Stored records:
^^^^
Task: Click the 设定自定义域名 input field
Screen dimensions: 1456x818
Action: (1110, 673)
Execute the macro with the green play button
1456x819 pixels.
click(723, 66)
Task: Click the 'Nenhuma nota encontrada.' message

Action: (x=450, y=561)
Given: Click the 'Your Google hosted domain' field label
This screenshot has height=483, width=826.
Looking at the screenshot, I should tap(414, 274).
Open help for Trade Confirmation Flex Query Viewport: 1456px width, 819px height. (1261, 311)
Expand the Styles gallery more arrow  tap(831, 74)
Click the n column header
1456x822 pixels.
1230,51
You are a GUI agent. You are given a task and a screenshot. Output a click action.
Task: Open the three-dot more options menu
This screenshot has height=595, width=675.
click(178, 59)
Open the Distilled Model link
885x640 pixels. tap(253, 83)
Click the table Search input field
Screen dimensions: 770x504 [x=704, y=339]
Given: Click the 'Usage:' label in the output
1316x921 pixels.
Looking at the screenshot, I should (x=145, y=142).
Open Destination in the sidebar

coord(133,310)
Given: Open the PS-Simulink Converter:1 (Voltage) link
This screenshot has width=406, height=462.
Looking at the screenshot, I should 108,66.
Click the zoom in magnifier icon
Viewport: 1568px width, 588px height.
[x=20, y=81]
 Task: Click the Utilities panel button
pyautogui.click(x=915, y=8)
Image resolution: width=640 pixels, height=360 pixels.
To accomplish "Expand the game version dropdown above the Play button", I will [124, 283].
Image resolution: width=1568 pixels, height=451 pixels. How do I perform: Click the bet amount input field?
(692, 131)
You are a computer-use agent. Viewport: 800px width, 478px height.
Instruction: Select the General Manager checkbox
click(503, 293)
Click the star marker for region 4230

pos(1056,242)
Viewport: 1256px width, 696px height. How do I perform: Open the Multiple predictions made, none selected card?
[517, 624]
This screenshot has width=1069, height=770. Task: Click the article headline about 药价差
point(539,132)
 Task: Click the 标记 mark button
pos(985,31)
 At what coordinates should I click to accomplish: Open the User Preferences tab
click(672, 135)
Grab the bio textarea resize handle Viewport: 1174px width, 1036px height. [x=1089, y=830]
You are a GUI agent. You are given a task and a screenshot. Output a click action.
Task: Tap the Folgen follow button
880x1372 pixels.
^^^^
Assignment:
From the data above, output exactly the lines between the one containing "Open help for" and the one containing "Image resolution: width=640", counting both of them.

Answer section:
Open help for Trade Confirmation Flex Query Viewport: 1456px width, 819px height. (1261, 311)
Expand the Styles gallery more arrow  tap(831, 74)
Click the n column header
1456x822 pixels.
1230,51
You are a GUI agent. You are given a task and a screenshot. Output a click action.
Task: Open the three-dot more options menu
This screenshot has height=595, width=675.
click(178, 59)
Open the Distilled Model link
885x640 pixels. tap(253, 83)
Click the table Search input field
Screen dimensions: 770x504 [x=704, y=339]
Given: Click the 'Usage:' label in the output
1316x921 pixels.
Looking at the screenshot, I should (x=145, y=142).
Open Destination in the sidebar

coord(133,310)
Given: Open the PS-Simulink Converter:1 (Voltage) link
This screenshot has width=406, height=462.
Looking at the screenshot, I should 108,66.
Click the zoom in magnifier icon
Viewport: 1568px width, 588px height.
[x=20, y=81]
 Task: Click the Utilities panel button
pyautogui.click(x=915, y=8)
Image resolution: width=640 pixels, height=360 pixels.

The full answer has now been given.